People: > On Mon, Aug 11, 2003 at 10:58:18PM -0400, Christopher Browne wrote: > > 1. Nobody has gone through any formal proofs, and there are few > > systems _anywhere_ that are 100% reliable. > > I think the problem is that ext2 is known to be not perfectly crash > safe. That is, fsck on reboot after a crash can cause, in some > extreme cases, recently-fscynced data to end up in lost+found/. The > data may or may not be recoverable from there. Aside from that, as recently as eighteen months ago I had to manually fsck an ext2 system after an unexpected power-out. After my interactive session the system recovered and no data was lost. However, the client lost 3.5 hours of work time ... 2.5 hours for me to get to the site, and 1 hour to recover the server (mostly waiting time). So it's a tradeoff with loss of performance vs. recovery time. In a server room with redundant backup power supplies, "clean room" security and fail-over services, I can certainly imagine that data journalling would not be needed.
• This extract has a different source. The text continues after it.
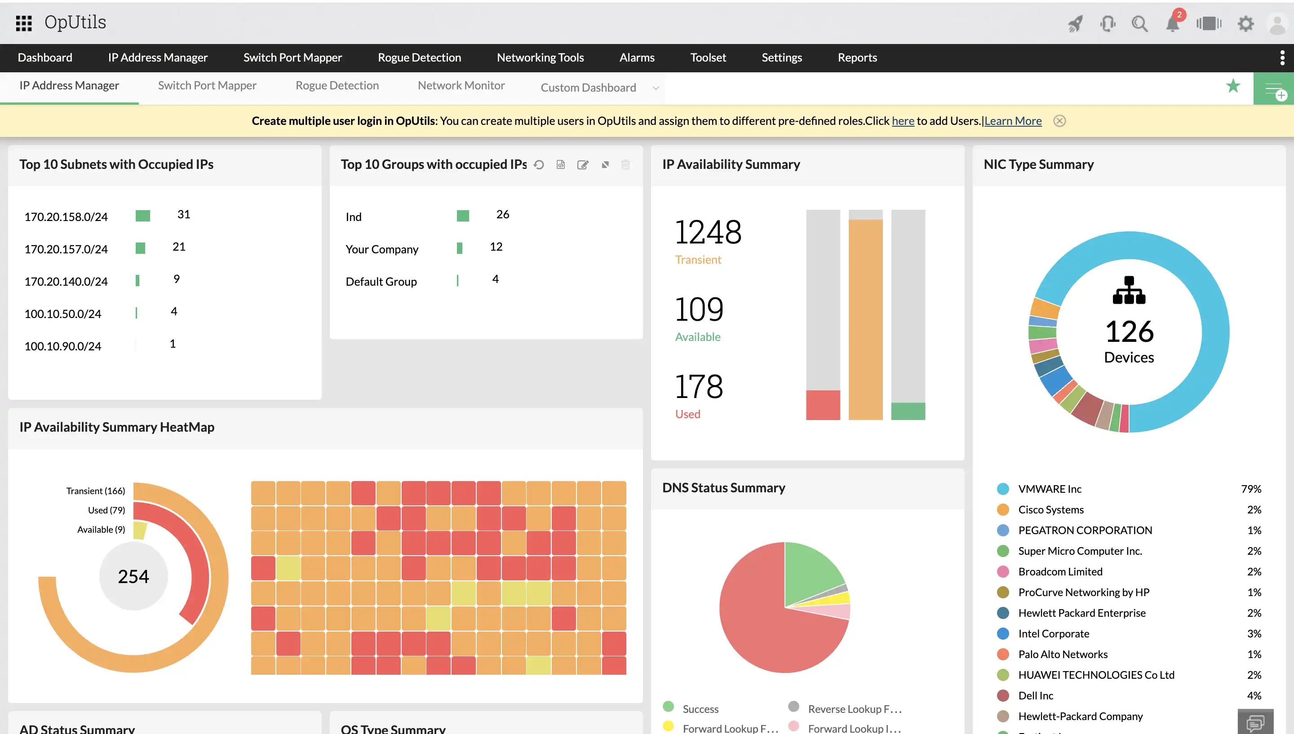Open notifications bell with 2 alerts
This screenshot has height=734, width=1294.
click(x=1173, y=23)
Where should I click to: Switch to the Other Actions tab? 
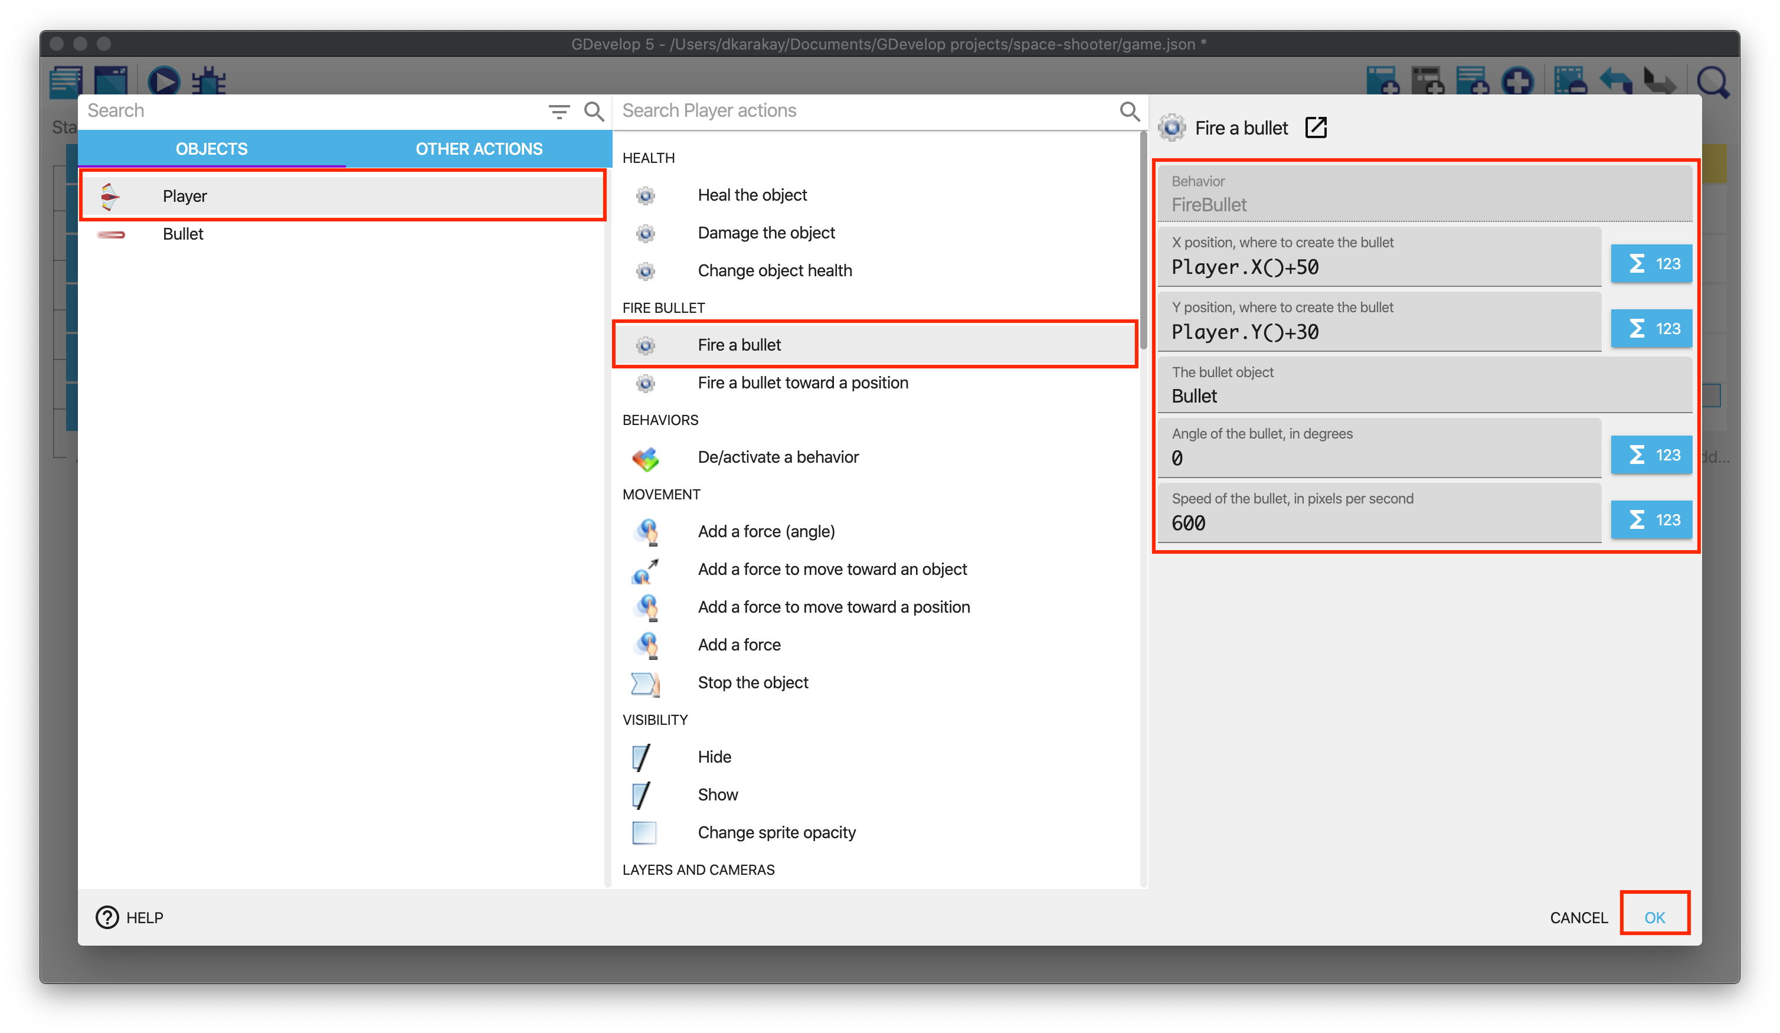coord(478,149)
That is, however, the minority ... -- Josh Berkus Aglio Database Solutions San Francisco
On Tue, Aug 12, 2003 at 09:36:21AM -0700, Josh Berkus wrote: > So it's a tradeoff with loss of performance vs. recovery time. In > a server room with redundant backup power supplies, "clean room" > security and fail-over services, I can certainly imagine that data > journalling would not be needed. You can have all the redundant power, high availability hardware, and ultra-Robocop security going, and still have crashes: so far as I know, _nobody_ makes perfectly reliable hardware, and the harder you push it, the more likely you are to find trouble. And certainly, when you have a surprise outage because the CPU where the kernel happened to be burned itself up, an extra hour or two offline while you do fsck is liable to make you cry out variations of those four letters more than once. :-/ A -- ---- Andrew Sullivan 204-4141 Yonge Street Liberty RMS Toronto, Ontario Canada <andrew@libertyrms.info> M2P 2A8 +1 416 646 3304 x110
Christopher, I appreciate your comments. At the end it goes down to personal experience with one or the other file system. From that I can tell, that I have made good experience with UFS, EXT2, and XFS. I made catastrophic ex- perience with ReiserFS (not during operation but you are a looser when it fails because the recovery methods are likely to be insufficient) So at the end if somebody runs technical equipment, regardless whether it's a computer or a chemical fab. It can fail and you need to make up your mind about contingency. This is due even before you start operating the equipment. So waste too much time on thinking about the perfect file system. But evaluate the potential damage that can result from failure. Develop a Backup&Recovery strategy and test it, test it and test it again, so that you can do it blindly when it's due. Ciao, Toni >I wish there were more "hard and fast" conclusions to draw, to be able >to conclusively say that one or another Linux filesystem was >unambiguously preferable for use with PostgreSQL. There are not >conclusive metrics, either in terms of speed or of some notion of >"reliability." I'd expect ReiserFS to be the poorest choice, and for >XFS to be the best, but I only have fuzzy reasons, as opposed to >metrics. > >The absence of measurable metrics of the sort is _NOT_ a proof that >(say) FreeBSD is conclusively preferable, whatever your own >preferences (I'll try to avoid characterizing it as "prejudices," as >that would be unkind) may be. That would represent a quite separate >debate, and one that doesn't belong here, certainly not on a thread >where the underlying question was "Which Linux FS is preferred?" > >If the OSDB TPC-like benchmarks can get "packaged" up well enough to >easily run and rerun them, there's hope of getting better answers, >perhaps even including performance metrics for *BSD. That, not >Linux-baiting, is the answer... > >